> **WHAT THE EXERCISE ASKS**
Which lines of the records contain the word "agent"? Show each of them.

● ● ● ● ●

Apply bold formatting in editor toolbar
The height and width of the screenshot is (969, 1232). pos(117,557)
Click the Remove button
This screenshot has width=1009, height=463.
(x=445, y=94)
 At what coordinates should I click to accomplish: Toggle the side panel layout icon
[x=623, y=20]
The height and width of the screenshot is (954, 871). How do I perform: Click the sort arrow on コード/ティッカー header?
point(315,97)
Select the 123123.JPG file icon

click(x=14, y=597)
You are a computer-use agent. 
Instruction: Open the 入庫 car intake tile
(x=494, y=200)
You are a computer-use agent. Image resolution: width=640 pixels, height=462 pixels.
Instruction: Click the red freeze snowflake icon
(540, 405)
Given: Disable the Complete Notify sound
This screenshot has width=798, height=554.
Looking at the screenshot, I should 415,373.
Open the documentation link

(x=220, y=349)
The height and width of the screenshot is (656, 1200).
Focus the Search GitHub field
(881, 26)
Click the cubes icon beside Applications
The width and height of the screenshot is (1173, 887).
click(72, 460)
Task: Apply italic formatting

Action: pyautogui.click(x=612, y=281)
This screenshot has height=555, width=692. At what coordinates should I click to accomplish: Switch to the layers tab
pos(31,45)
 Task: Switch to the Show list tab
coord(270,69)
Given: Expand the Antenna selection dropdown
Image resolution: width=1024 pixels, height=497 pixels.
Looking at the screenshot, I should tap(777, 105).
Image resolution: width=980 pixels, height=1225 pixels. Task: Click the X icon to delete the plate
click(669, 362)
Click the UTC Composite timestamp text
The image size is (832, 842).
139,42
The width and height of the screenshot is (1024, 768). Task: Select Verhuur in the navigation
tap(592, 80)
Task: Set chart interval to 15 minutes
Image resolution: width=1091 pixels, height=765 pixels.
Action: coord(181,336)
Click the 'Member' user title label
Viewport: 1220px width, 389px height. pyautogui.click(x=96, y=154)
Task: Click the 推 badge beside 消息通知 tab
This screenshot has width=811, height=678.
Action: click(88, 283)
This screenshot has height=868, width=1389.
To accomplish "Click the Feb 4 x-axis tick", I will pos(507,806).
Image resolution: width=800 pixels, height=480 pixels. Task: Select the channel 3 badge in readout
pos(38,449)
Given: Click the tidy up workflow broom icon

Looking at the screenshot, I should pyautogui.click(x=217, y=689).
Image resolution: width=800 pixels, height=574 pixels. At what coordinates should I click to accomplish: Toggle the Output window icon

● ● ● ● ●

> **RESULT OF THE EXERCISE**
You are a computer-use agent. 
You are a computer-use agent. Image resolution: width=640 pixels, height=462 pixels.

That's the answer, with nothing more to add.